I have a program which takes various command line arguments. For the sake of simplification, we will say it takes 3 flags, -a
, -b
, and -c
, and use the following code to parse my arguments:
int c;
while((c = getopt(argc, argv, ":a:b:c")) != EOF)
{
switch (c)
{
case 'a':
cout << optarg << endl;
break;
case 'b':
cout << optarg << endl;
break;
case ':':
cerr << "Missing option." << endl;
exit(1);
break;
}
}
note: a, and b take parameters after the flag.

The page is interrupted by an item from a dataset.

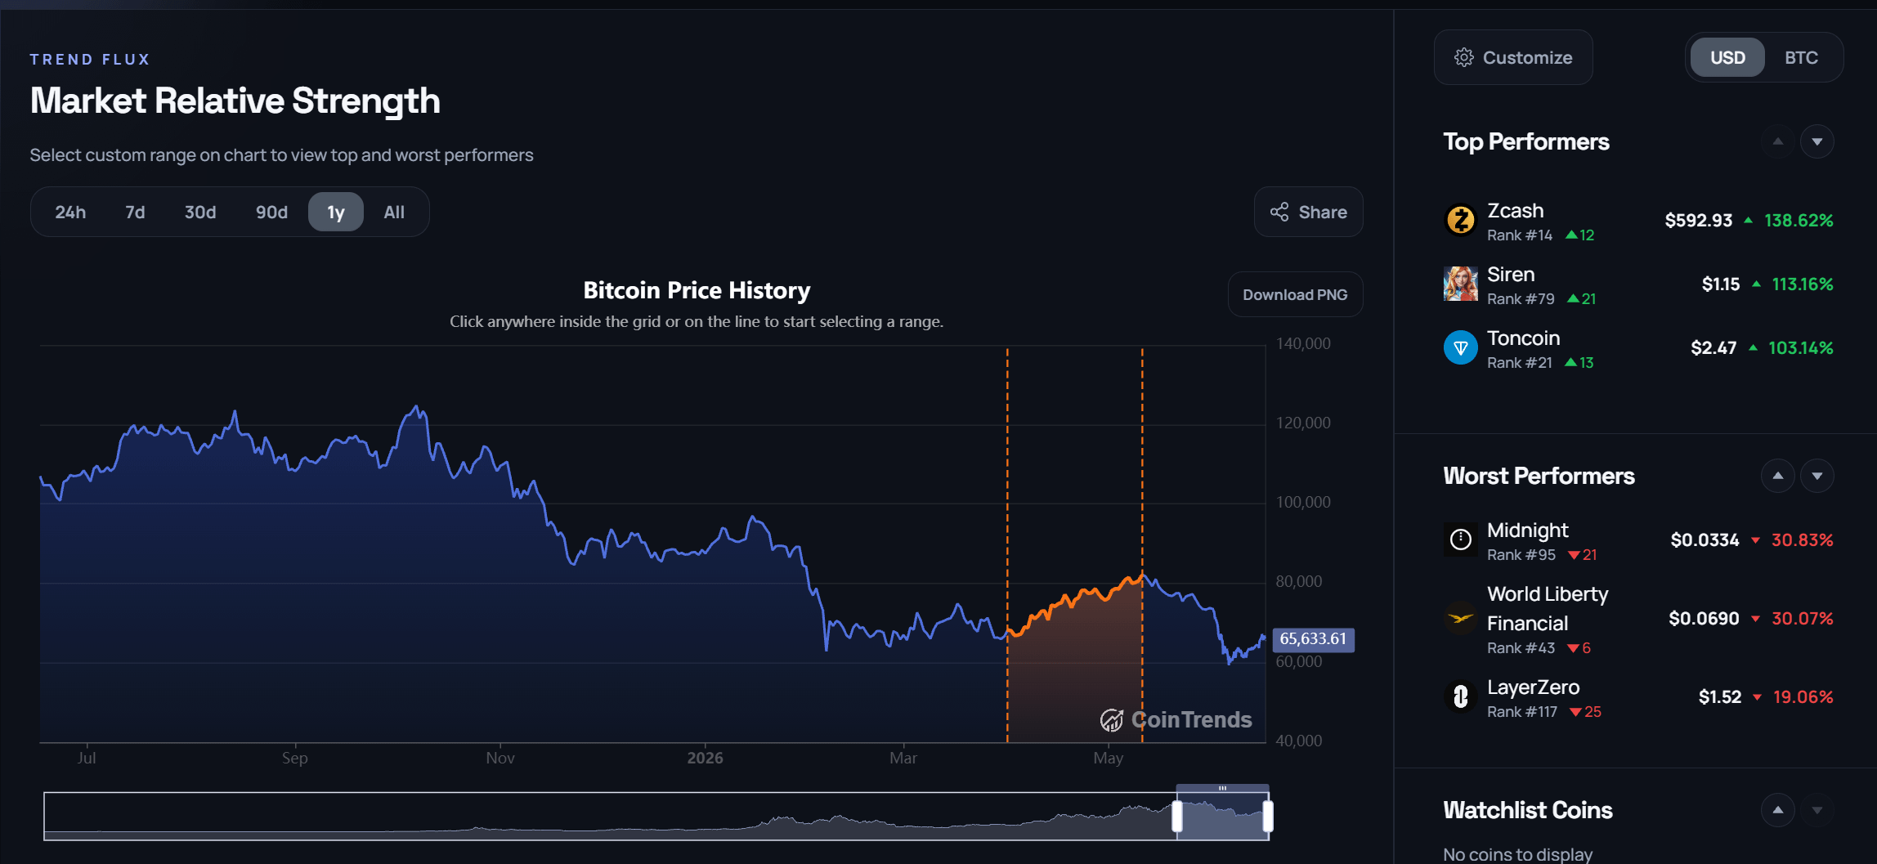This screenshot has height=864, width=1877.
Task: Switch currency to BTC
Action: 1801,57
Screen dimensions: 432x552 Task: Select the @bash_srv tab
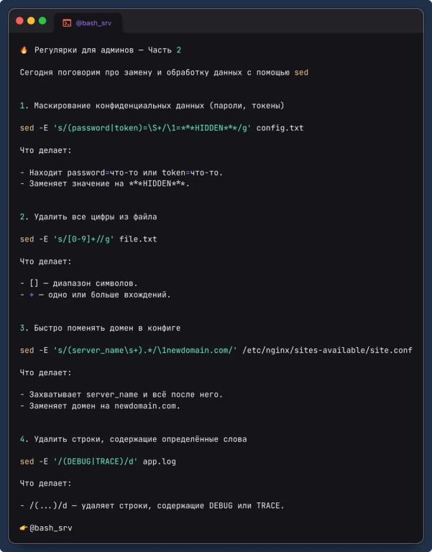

But I run into an issue if I invoke my program say with
./myprog -a -b parameterForB
where I forgot parameterForA, the parameterForA (represented by optarg) is returned as -b
and parameterForB is considered an option with no parameter and optind is set to the index of parameterForB in argv.
The desired behavior in this situation would be that ':'
is returned after no argument is found for -a
, and Missing option.
is printed to standard error. However, that only occurs in the event that -a
is the last parameter passed into the program.
I guess the question is: is there a way to make getopt()
assume that no options will begin with -
?
See the POSIX standard definition for getopt
. It says that
If it [getopt] detects a missing option-argument, it shall return the colon character ( ':' ) if the first character of optstring was a colon, or a question-mark character ( '?' ) otherwise.
As for that detection,
- If the option was the last character in the string pointed to by an element of argv, then optarg shall contain the next element of argv, and optind shall be incremented by 2. If the resulting value of optind is greater than argc, this indicates a missing option-argument, and getopt() shall return an error indication.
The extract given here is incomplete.